WORK TO BE COMPLETED
The expected output is every entry, repeated exactly.

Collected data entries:

....

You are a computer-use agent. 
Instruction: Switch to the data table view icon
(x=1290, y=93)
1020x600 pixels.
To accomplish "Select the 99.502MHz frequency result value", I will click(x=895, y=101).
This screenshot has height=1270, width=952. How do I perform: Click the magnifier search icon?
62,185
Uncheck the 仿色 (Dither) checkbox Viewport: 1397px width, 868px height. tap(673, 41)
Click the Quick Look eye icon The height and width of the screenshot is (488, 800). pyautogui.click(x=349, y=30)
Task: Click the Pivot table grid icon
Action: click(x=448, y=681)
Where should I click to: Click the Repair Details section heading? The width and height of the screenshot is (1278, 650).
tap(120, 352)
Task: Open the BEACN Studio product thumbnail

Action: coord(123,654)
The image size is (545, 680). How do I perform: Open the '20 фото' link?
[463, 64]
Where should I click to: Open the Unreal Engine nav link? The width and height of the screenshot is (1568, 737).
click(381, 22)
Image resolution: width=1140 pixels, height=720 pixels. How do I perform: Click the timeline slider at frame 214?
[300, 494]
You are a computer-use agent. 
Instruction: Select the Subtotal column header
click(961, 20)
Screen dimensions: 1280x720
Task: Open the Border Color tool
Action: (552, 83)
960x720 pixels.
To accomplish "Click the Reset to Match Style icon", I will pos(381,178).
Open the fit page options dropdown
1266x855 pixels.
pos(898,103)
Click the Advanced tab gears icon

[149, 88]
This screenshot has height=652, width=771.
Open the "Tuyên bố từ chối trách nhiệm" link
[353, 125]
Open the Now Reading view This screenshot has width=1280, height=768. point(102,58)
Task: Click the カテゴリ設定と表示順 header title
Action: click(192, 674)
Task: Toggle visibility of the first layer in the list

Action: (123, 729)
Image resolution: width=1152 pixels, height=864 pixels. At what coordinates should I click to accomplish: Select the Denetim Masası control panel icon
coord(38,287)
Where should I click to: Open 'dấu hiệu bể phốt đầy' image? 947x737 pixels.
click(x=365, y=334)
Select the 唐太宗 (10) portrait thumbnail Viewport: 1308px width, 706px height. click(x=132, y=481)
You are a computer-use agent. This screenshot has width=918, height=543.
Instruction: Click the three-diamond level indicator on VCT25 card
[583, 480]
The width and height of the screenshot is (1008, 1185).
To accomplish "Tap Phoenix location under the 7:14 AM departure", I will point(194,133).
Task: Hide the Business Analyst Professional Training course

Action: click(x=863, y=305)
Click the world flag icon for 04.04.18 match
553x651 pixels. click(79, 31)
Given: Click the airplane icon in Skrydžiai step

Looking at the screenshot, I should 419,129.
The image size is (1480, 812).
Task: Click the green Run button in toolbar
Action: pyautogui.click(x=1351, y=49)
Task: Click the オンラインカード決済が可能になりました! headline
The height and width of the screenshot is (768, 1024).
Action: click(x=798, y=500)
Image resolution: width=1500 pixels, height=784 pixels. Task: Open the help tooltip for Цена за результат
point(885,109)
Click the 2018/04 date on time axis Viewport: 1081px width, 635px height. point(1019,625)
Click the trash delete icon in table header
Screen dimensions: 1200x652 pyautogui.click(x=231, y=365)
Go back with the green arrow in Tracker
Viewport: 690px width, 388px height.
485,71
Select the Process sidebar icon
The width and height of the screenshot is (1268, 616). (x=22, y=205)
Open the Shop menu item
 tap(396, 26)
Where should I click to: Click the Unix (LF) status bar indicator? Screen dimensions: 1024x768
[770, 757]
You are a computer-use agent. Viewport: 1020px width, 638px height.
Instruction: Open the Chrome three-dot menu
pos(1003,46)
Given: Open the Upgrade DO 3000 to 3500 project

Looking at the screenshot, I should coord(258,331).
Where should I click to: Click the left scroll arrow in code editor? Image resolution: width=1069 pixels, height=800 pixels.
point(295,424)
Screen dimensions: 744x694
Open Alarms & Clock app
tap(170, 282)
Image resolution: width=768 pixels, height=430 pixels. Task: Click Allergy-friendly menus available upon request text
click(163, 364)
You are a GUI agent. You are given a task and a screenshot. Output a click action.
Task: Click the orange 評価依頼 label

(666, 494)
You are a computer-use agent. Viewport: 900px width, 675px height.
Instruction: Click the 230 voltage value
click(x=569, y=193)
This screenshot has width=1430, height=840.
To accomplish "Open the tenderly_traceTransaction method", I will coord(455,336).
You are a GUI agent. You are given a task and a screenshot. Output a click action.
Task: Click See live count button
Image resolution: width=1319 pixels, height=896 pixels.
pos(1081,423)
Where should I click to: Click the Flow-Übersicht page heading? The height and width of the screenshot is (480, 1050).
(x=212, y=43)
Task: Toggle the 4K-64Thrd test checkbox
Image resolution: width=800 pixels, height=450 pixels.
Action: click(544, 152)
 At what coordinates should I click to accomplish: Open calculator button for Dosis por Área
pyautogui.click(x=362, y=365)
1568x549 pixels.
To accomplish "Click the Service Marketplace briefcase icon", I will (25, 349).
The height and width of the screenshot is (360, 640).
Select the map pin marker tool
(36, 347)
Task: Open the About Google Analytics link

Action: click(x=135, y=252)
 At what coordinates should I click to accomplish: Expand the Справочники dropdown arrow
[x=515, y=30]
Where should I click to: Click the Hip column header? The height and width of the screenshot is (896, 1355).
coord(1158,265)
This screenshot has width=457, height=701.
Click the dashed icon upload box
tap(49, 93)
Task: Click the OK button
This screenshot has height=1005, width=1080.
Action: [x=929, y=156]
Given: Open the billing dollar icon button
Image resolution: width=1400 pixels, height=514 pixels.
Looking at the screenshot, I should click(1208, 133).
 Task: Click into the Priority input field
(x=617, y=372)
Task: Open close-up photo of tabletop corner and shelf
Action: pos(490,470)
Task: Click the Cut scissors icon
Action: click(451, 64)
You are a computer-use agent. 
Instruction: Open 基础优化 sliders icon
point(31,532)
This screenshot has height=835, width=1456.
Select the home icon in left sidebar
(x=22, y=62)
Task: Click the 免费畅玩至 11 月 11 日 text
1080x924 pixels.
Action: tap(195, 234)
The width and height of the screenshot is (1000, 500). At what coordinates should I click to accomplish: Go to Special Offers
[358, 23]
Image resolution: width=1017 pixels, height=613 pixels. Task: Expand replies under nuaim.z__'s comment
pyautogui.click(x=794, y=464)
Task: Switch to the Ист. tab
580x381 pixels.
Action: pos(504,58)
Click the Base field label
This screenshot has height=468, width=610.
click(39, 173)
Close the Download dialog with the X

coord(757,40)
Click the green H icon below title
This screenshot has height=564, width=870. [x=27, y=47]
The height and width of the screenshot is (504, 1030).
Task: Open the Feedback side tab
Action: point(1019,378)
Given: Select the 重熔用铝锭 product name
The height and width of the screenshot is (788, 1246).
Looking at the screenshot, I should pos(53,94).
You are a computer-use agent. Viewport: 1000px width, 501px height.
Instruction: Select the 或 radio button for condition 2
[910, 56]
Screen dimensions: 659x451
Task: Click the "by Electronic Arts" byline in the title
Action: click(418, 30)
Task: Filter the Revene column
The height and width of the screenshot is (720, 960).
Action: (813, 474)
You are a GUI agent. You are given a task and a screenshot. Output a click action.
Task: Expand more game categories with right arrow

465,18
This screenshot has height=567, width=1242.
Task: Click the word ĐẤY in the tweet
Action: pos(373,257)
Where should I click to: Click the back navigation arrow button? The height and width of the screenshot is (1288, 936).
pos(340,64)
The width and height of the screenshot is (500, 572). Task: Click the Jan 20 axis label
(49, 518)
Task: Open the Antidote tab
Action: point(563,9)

....

ANSWER TO THIS TASK
You are a computer-use agent. 
Instruction: Switch to the data table view icon
(x=1290, y=93)
1020x600 pixels.
To accomplish "Select the 99.502MHz frequency result value", I will click(x=895, y=101).
This screenshot has height=1270, width=952. How do I perform: Click the magnifier search icon?
62,185
Uncheck the 仿色 (Dither) checkbox Viewport: 1397px width, 868px height. tap(673, 41)
Click the Quick Look eye icon The height and width of the screenshot is (488, 800). pyautogui.click(x=349, y=30)
Task: Click the Pivot table grid icon
Action: click(x=448, y=681)
Where should I click to: Click the Repair Details section heading? The width and height of the screenshot is (1278, 650).
tap(120, 352)
Task: Open the BEACN Studio product thumbnail

Action: coord(123,654)
The image size is (545, 680). How do I perform: Open the '20 фото' link?
[463, 64]
Where should I click to: Open the Unreal Engine nav link? The width and height of the screenshot is (1568, 737).
click(381, 22)
Image resolution: width=1140 pixels, height=720 pixels. How do I perform: Click the timeline slider at frame 214?
[300, 494]
You are a computer-use agent. 
Instruction: Select the Subtotal column header
click(961, 20)
Screen dimensions: 1280x720
Task: Open the Border Color tool
Action: (552, 83)
960x720 pixels.
To accomplish "Click the Reset to Match Style icon", I will pos(381,178).
Open the fit page options dropdown
1266x855 pixels.
pos(898,103)
Click the Advanced tab gears icon

[149, 88]
This screenshot has height=652, width=771.
Open the "Tuyên bố từ chối trách nhiệm" link
[353, 125]
Open the Now Reading view This screenshot has width=1280, height=768. point(102,58)
Task: Click the カテゴリ設定と表示順 header title
Action: click(192, 674)
Task: Toggle visibility of the first layer in the list

Action: (123, 729)
Image resolution: width=1152 pixels, height=864 pixels. At what coordinates should I click to accomplish: Select the Denetim Masası control panel icon
coord(38,287)
Where should I click to: Open 'dấu hiệu bể phốt đầy' image? 947x737 pixels.
click(x=365, y=334)
Select the 唐太宗 (10) portrait thumbnail Viewport: 1308px width, 706px height. click(x=132, y=481)
You are a computer-use agent. This screenshot has width=918, height=543.
Instruction: Click the three-diamond level indicator on VCT25 card
[583, 480]
The width and height of the screenshot is (1008, 1185).
To accomplish "Tap Phoenix location under the 7:14 AM departure", I will point(194,133).
Task: Hide the Business Analyst Professional Training course

Action: click(x=863, y=305)
Click the world flag icon for 04.04.18 match
553x651 pixels. click(79, 31)
Given: Click the airplane icon in Skrydžiai step

Looking at the screenshot, I should 419,129.
The image size is (1480, 812).
Task: Click the green Run button in toolbar
Action: pyautogui.click(x=1351, y=49)
Task: Click the オンラインカード決済が可能になりました! headline
The height and width of the screenshot is (768, 1024).
Action: click(x=798, y=500)
Image resolution: width=1500 pixels, height=784 pixels. Task: Open the help tooltip for Цена за результат
point(885,109)
Click the 2018/04 date on time axis Viewport: 1081px width, 635px height. point(1019,625)
Click the trash delete icon in table header
Screen dimensions: 1200x652 pyautogui.click(x=231, y=365)
Go back with the green arrow in Tracker
Viewport: 690px width, 388px height.
485,71
Select the Process sidebar icon
The width and height of the screenshot is (1268, 616). (x=22, y=205)
Open the Shop menu item
 tap(396, 26)
Where should I click to: Click the Unix (LF) status bar indicator? Screen dimensions: 1024x768
[770, 757]
You are a computer-use agent. Viewport: 1020px width, 638px height.
Instruction: Open the Chrome three-dot menu
pos(1003,46)
Given: Open the Upgrade DO 3000 to 3500 project

Looking at the screenshot, I should coord(258,331).
Where should I click to: Click the left scroll arrow in code editor? Image resolution: width=1069 pixels, height=800 pixels.
point(295,424)
Screen dimensions: 744x694
Open Alarms & Clock app
tap(170, 282)
Image resolution: width=768 pixels, height=430 pixels. Task: Click Allergy-friendly menus available upon request text
click(163, 364)
You are a GUI agent. You are given a task and a screenshot. Output a click action.
Task: Click the orange 評価依頼 label

(666, 494)
You are a computer-use agent. Viewport: 900px width, 675px height.
Instruction: Click the 230 voltage value
click(x=569, y=193)
This screenshot has width=1430, height=840.
To accomplish "Open the tenderly_traceTransaction method", I will coord(455,336).
You are a GUI agent. You are given a task and a screenshot. Output a click action.
Task: Click See live count button
Image resolution: width=1319 pixels, height=896 pixels.
pos(1081,423)
Where should I click to: Click the Flow-Übersicht page heading? The height and width of the screenshot is (480, 1050).
(x=212, y=43)
Task: Toggle the 4K-64Thrd test checkbox
Image resolution: width=800 pixels, height=450 pixels.
Action: click(544, 152)
 At what coordinates should I click to accomplish: Open calculator button for Dosis por Área
pyautogui.click(x=362, y=365)
1568x549 pixels.
To accomplish "Click the Service Marketplace briefcase icon", I will (25, 349).
The height and width of the screenshot is (360, 640).
Select the map pin marker tool
(36, 347)
Task: Open the About Google Analytics link

Action: click(x=135, y=252)
 At what coordinates should I click to accomplish: Expand the Справочники dropdown arrow
[x=515, y=30]
Where should I click to: Click the Hip column header? The height and width of the screenshot is (896, 1355).
coord(1158,265)
This screenshot has width=457, height=701.
Click the dashed icon upload box
tap(49, 93)
Task: Click the OK button
This screenshot has height=1005, width=1080.
Action: [x=929, y=156]
Given: Open the billing dollar icon button
Image resolution: width=1400 pixels, height=514 pixels.
Looking at the screenshot, I should click(1208, 133).
 Task: Click into the Priority input field
(x=617, y=372)
Task: Open close-up photo of tabletop corner and shelf
Action: pos(490,470)
Task: Click the Cut scissors icon
Action: click(451, 64)
You are a computer-use agent. 
Instruction: Open 基础优化 sliders icon
point(31,532)
This screenshot has height=835, width=1456.
Select the home icon in left sidebar
(x=22, y=62)
Task: Click the 免费畅玩至 11 月 11 日 text
1080x924 pixels.
Action: tap(195, 234)
The width and height of the screenshot is (1000, 500). At what coordinates should I click to accomplish: Go to Special Offers
[358, 23]
Image resolution: width=1017 pixels, height=613 pixels. Task: Expand replies under nuaim.z__'s comment
pyautogui.click(x=794, y=464)
Task: Switch to the Ист. tab
580x381 pixels.
Action: pos(504,58)
Click the Base field label
This screenshot has height=468, width=610.
click(39, 173)
Close the Download dialog with the X

coord(757,40)
Click the green H icon below title
This screenshot has height=564, width=870. [x=27, y=47]
The height and width of the screenshot is (504, 1030).
Task: Open the Feedback side tab
Action: point(1019,378)
Given: Select the 重熔用铝锭 product name
The height and width of the screenshot is (788, 1246).
Looking at the screenshot, I should pos(53,94).
You are a computer-use agent. Viewport: 1000px width, 501px height.
Instruction: Select the 或 radio button for condition 2
[910, 56]
Screen dimensions: 659x451
Task: Click the "by Electronic Arts" byline in the title
Action: click(418, 30)
Task: Filter the Revene column
The height and width of the screenshot is (720, 960).
Action: (813, 474)
You are a GUI agent. You are given a task and a screenshot. Output a click action.
Task: Expand more game categories with right arrow

465,18
This screenshot has height=567, width=1242.
Task: Click the word ĐẤY in the tweet
Action: pos(373,257)
Where should I click to: Click the back navigation arrow button? The height and width of the screenshot is (1288, 936).
pos(340,64)
The width and height of the screenshot is (500, 572). Task: Click the Jan 20 axis label
(49, 518)
Task: Open the Antidote tab
Action: point(563,9)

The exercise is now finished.